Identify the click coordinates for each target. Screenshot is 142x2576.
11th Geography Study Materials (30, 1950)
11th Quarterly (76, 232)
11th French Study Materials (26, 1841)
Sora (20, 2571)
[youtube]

--------------------

Please give each line above again, word for word.

◆ **Written response**
Identify the click coordinates for each target. Screenshot is 142x2576.
11th Geography Study Materials (30, 1950)
11th Quarterly (76, 232)
11th French Study Materials (26, 1841)
Sora (20, 2571)
[youtube]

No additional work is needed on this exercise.